The psychiatrist also thinks that Sophie appears introverted but unlikely to be shy. This means that there is nothing we can or should do to make her speak more to strangers or interact with people that she does not want to.

Apparently shyness is when the kid WANTS to play and interact but is scared to do so. This is a behavioural problem which will leave the kid unhappy if this is not corrected. Introversion is when the kid is perfectly happy in his own company and not feel desire to interact more with other people. Play therapy helps a shy kid overcome his/her fears, and be happy playing with other kids. But trying to change an introverted kid into an extrovert will cause them a lot of unnecessary stress.

What is difficult for Sophie is that by nature her mommy is an extrovert, and enjoys going out to different people and different situations. Also, Alexandra has a more sunny and outgoing personality than Sophie, and Sophie is stressed that her mother seems to "prefer" Baby Alex. If I were to be completely honest with myself, I would say that Alex is a better personality fit for me than Sophie. And Sophie unfortunately is astute enough to see that.

Tuesday, March 03, 2009

To see the world in a grain of sand



Sophie missed some of school last week because she had croup. For the first time since school begun she has actually missed anything due to illness. It's pretty cool actually, because all my friends were warning me to be careful of pestilence and disease when kids start school that I was prepared for quite a lot of sick days, but one week of absence *(touch wood) out of a full school year is pretty good.

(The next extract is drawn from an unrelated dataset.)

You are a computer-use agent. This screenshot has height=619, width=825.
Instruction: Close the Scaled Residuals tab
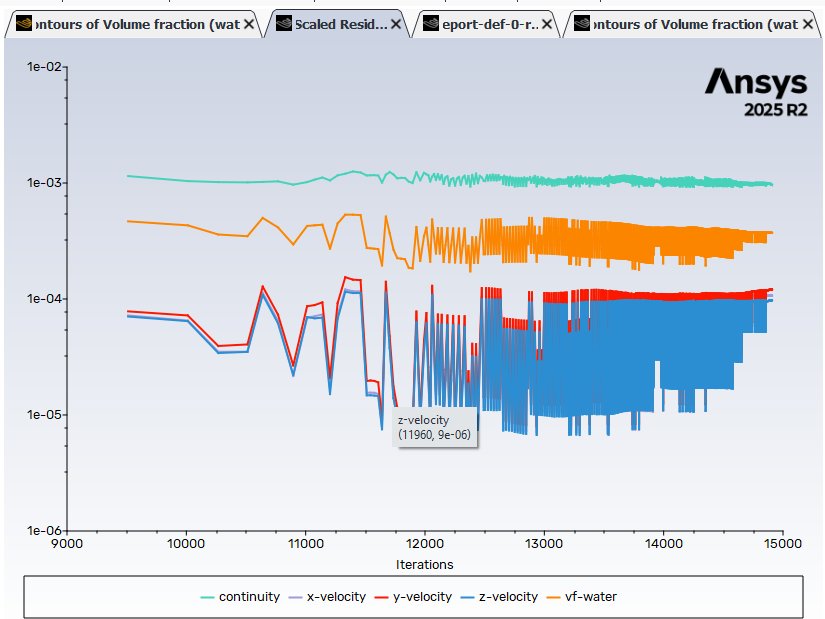[x=398, y=23]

Anyways, this is her back in school at the weekly show and tell. She is showing her friends her birthday present from last year. A kaleidescope from our friend and neighbor- Claire. We've known Claire and Katie (and their parents) since we moved to Beijing, and I cannot believe that our kiddies are growing up so fast!

Monday, March 02, 2009

Of Course



Sophie's favourite game is "Happy Birthday" where she makes a playdough cake, puts imaginary candles, sings the song and blows them out. Then she gives out slices of playdough cake to everyone. (Papa, Mama, Alex, Grandma etc..)

She always remembers to give cake to her nanny (whom we call "ayi"). I am actually really glad that we've found at least 2 people whom I am happy to leave our kids with all day. I want to have some photos of these very important people in Sophie's and Alex's lives.

This is a photo of Xiao Lu ayi. She went with us to Singapore and Phuket. Our other ayi is Xiao Dou ayi and she went with us to ChangChun, and will come skiing with us this month.

One of my German friends thinks that it is crazy that our ayi goes with us on holiday.

I think it's wonderful that our 2 ayi has over the 2 years that we have been here become so close to us that they have become our friends.